Aggie

A voice companion in your browser and on your phone. You talk to it, and it runs your tasks as agents you can watch and steer.

Inspiration

Every voice assistant makes you wait your turn. You ask, it answers, you ask again. I wanted the other regime: you talk while the agent works, and you run several at once. Thinking Machines Lab and Hey Clicky point at it.

If you take it further, the model stops waiting for turns. It runs a query every 200 milliseconds, summarizes what has happened so far, and keeps a connection open for each session. I suspect that if the interface is improved, a single user can initiate queries in such a way that serving their requests is chiefly compute-bound. That crossover is the ridge point on the roofline. One decode reads the whole model once per token and barely uses the compute, so it stays memory-bound. Hold many of that user's queries in flight and each loaded weight gets reused across them, which raises the arithmetic intensity and pushes the work past the ridge to the compute-bound side.
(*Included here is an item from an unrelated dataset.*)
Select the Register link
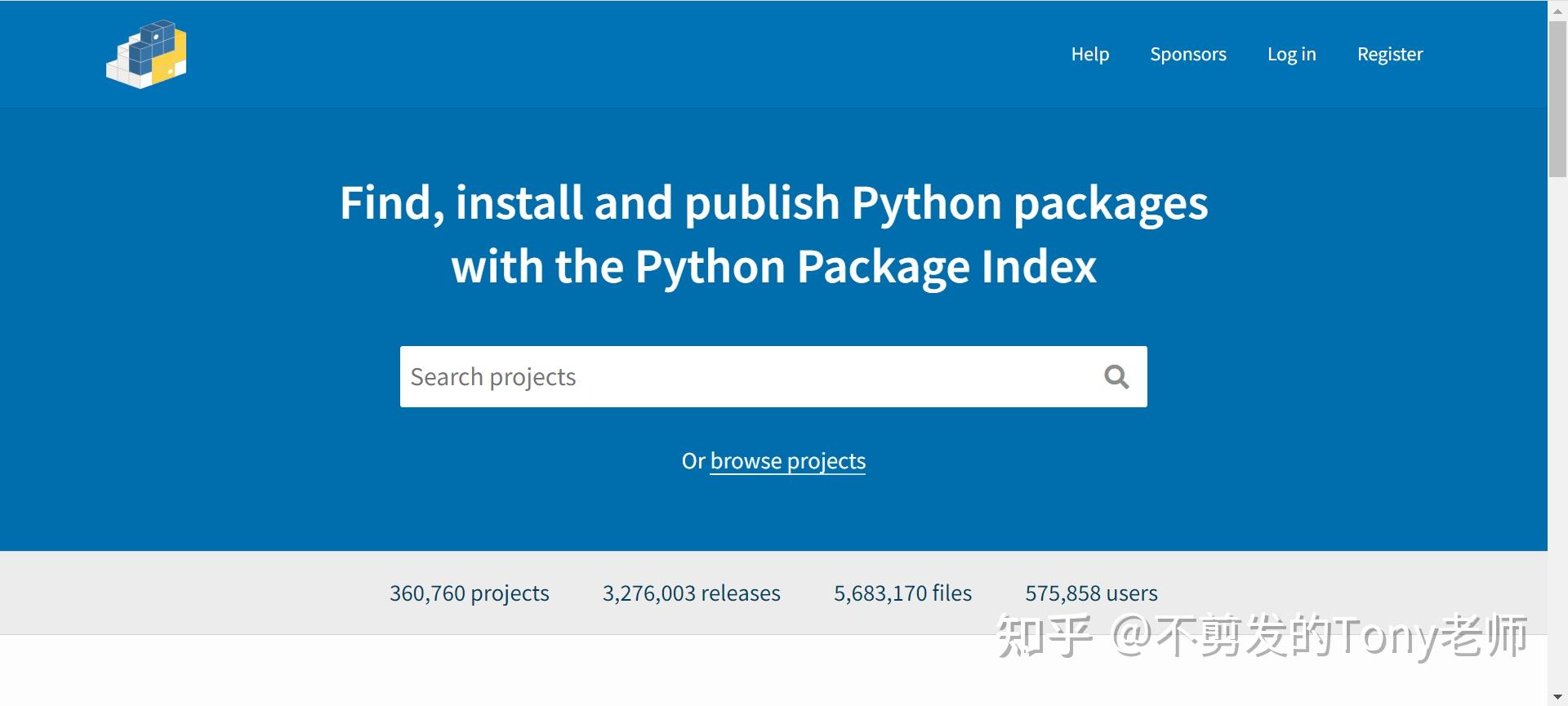 pos(1389,54)
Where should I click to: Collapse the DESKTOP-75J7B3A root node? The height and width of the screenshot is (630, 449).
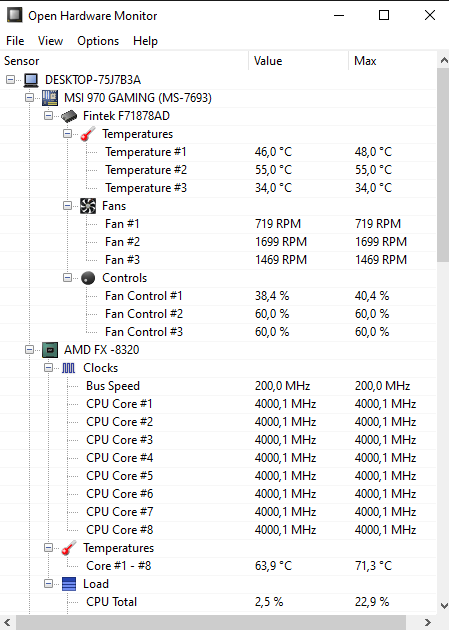pyautogui.click(x=10, y=80)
The batch that normally takes a crowd of separate users, a continuous interface gets from one person who never stops. That is where I am headed. It is not what Aggie does yet.

What it does today

There is a single orb on the phone and in the browser. You hold it to talk and release to send. Each request becomes a separate thread that runs as an agent in its own background tab, so you can start one and move on to the next. The threads stay listed so you can keep track of them, and if you change your mind, the most recent instruction is the one that counts.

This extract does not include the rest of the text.